TASK TO COMPLETE ::
Locate every line in the entries below that contains the string "March", and copy each of those lines in full.

GIVEN ENTRIES ::

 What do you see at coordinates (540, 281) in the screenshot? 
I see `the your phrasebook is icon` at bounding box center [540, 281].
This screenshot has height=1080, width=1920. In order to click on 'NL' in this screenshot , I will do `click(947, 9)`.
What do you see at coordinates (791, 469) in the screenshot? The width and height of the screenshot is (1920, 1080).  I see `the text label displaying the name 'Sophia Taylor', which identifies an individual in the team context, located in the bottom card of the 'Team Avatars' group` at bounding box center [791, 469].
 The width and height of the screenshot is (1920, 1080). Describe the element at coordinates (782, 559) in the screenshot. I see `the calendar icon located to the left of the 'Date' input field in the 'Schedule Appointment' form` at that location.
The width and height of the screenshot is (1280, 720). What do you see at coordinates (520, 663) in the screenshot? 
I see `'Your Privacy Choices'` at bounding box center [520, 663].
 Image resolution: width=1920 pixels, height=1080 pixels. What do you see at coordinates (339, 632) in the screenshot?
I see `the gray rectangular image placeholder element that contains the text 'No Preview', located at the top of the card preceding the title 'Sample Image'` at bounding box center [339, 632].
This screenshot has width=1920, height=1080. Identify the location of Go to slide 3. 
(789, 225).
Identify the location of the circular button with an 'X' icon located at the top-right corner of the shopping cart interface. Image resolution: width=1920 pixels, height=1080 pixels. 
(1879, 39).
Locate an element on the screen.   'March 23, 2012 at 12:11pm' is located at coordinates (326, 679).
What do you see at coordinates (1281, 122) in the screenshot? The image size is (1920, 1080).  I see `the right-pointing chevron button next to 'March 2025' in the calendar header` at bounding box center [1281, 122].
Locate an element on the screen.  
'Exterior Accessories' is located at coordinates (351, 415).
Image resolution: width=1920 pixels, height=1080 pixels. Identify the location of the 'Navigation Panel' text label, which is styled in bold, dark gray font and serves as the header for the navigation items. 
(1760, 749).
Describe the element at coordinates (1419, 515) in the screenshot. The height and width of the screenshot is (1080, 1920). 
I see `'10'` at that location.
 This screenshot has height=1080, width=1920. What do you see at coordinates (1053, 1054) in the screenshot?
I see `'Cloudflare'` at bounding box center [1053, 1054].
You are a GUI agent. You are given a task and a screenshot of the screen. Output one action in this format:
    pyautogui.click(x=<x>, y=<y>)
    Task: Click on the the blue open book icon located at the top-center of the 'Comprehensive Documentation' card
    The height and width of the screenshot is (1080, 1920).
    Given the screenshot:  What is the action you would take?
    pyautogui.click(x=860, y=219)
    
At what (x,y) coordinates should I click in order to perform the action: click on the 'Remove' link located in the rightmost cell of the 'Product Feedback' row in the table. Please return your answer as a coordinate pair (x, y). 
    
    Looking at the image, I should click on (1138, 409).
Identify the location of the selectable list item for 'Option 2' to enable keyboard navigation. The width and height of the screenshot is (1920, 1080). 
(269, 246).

THE COMPLETED TASK ::
Locate an element on the screen.   'March 23, 2012 at 12:11pm' is located at coordinates (326, 679).
What do you see at coordinates (1281, 122) in the screenshot? The image size is (1920, 1080).  I see `the right-pointing chevron button next to 'March 2025' in the calendar header` at bounding box center [1281, 122].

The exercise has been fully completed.